Nanotechnologie in Deutschland – eine Branche am Scheideweg
Deutschlands Nanoforscher haben weltweit die Nase vorn – können ihr Wissen aber nicht zu Geld machen. Sie haben ein Standortproblem.
Mit Finanzspritzen alleine ist es jedoch noch lange nicht getan. Denn oft gehen die Geschäftsmodelle der Unternehmensgründer an den Bedürfnissen des Marktes vorbei und haben ein Managementproblem, kaum dass die Firma gegründet ist. Dennoch werden solche Pflänzchen dann eine ganze Weile künstlich mit staatlichen Fördermitteln am Leben erhalten, um am Ende doch einzugehen. Sinnvoller ist deshalb nach Meinung der Experten ein Investorenkonsortium, das in den ersten fünf bis acht schwierigen Jahren einen sicheren, finanziellen Rückhalt bieten kann.

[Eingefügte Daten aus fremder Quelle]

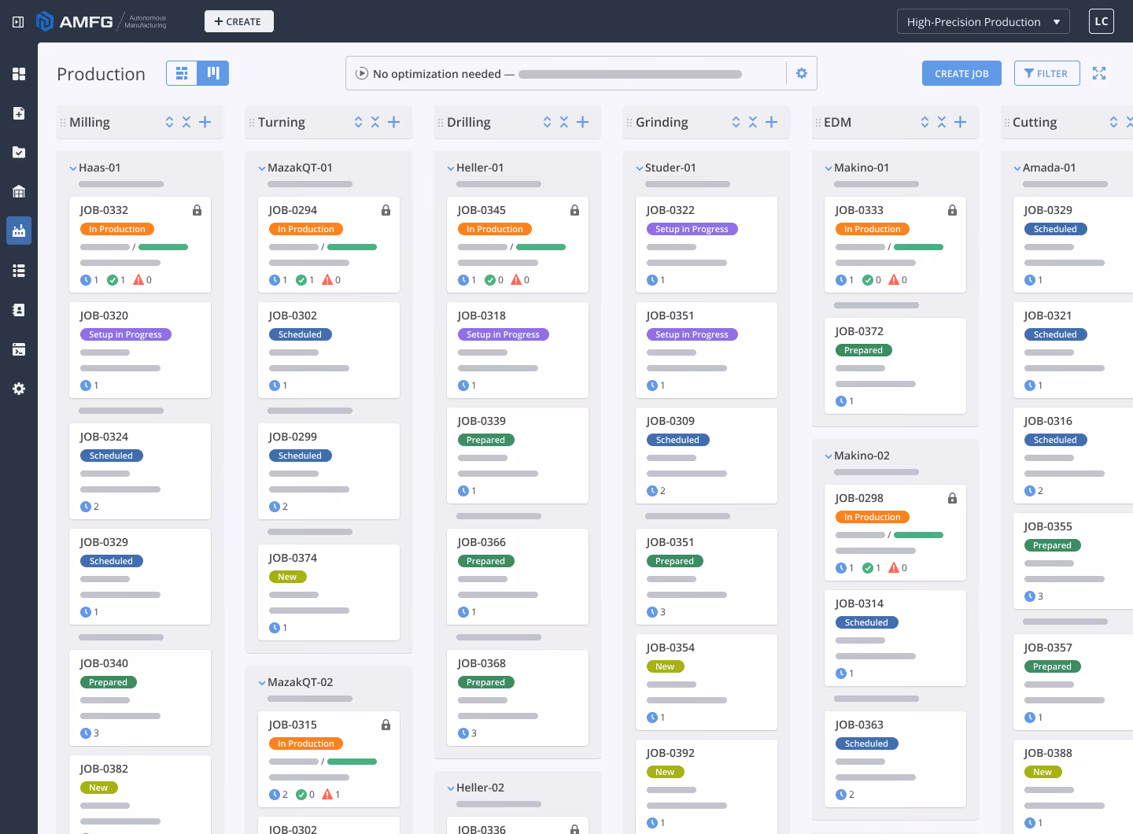Click the CREATE JOB button
The width and height of the screenshot is (1133, 834).
961,72

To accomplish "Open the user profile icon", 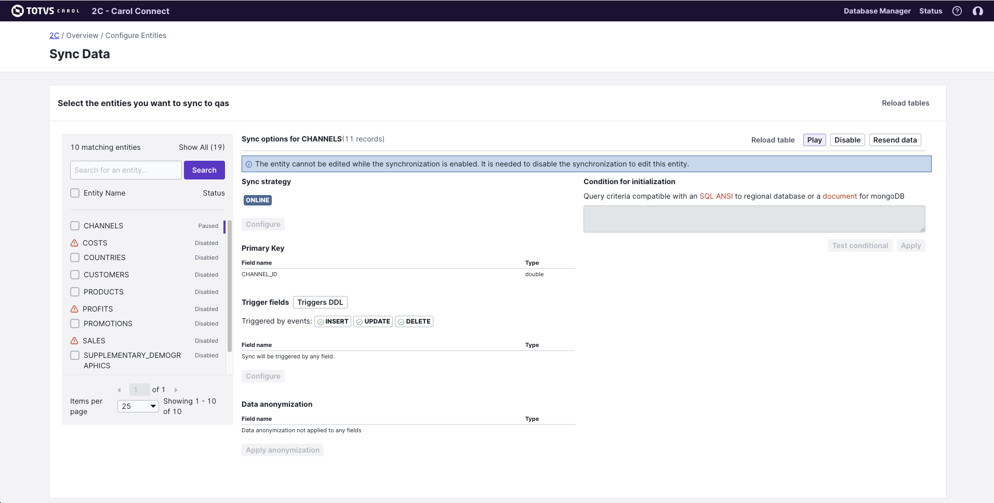I will pyautogui.click(x=977, y=11).
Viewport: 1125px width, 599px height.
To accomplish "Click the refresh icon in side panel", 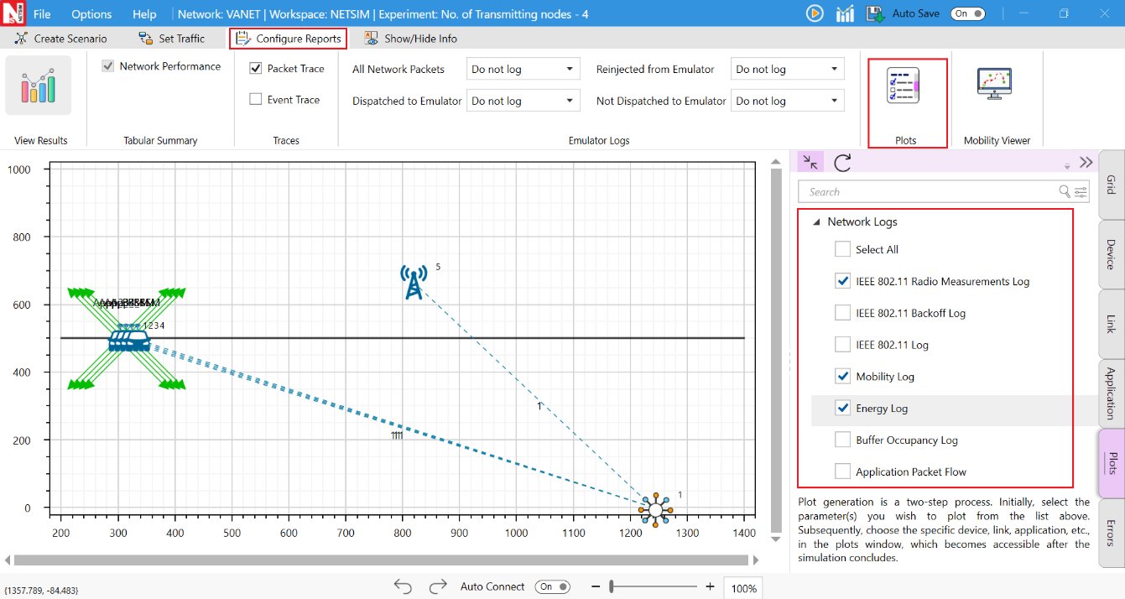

Verhängnisvolles Zögern und Zaudern
Dem steht jedoch ein grundsätzlicher “Mangel an Unternehmergeist, Mangel an Marketing und eine weit verbreitete Risiko-Aversion” im Weg, beklagt Professor Thomas Bayerl. Der Physiker arbeitet bei der Investmentfirma Atila Ventures und sagt, dass auch das Thema Patent-Lizenzierung in Deutschland ein großer Bremsklotz ist. Er berichtet von einer Universität, die mit Blick auf dieses Thema länger als drei Monate über eine Firmenausgründung nachgedacht hat. “Da ist so ein Deal tot”, so das harte Urteil des Fachmanns.
Der Rückgang der Anmeldungen für Nanopatente in den vergangenen Jahren reflektiere die Erkenntnis vieler Erfinder, dass sich der Aufwand am Ende nicht lohnt. “Man muss die Strukturen schaffen, um lange Patentkämpfe durchzustehen. Nur aus gut verteidigten Patenten kommt später viel Geld.” Dazu bedarf es nach Bayerls Worten von Anfang an exzellenter Experten für geistiges Eigentum. Nur so könnten in kurzer Zeit gute Lizenzen entwickelt werden.
“Riesen-Investitionen” in die Patente müssten am Anfang auf alle Fälle eingeplant werden. Eine deutsche Universität kann das in aller Regel nicht alleine stemmen, da die notwendige kritische Masse nicht erreicht wird. Die Folge: bei der Patentinitiative der Bayerischen Hochschulen ‘Bayernpatent’ wurden in den vergangenen viereinhalb Jahren rund 300 Patente angemeldet. Eine Zahl, die in den USA innerhalb eines Jahres erreicht wird. Die finanzielle Situation der Universitäten ist dort zwar völlig anders – das ist nach Bayerls Ansicht aber nur ein Grund mehr, um aktiv zu werden.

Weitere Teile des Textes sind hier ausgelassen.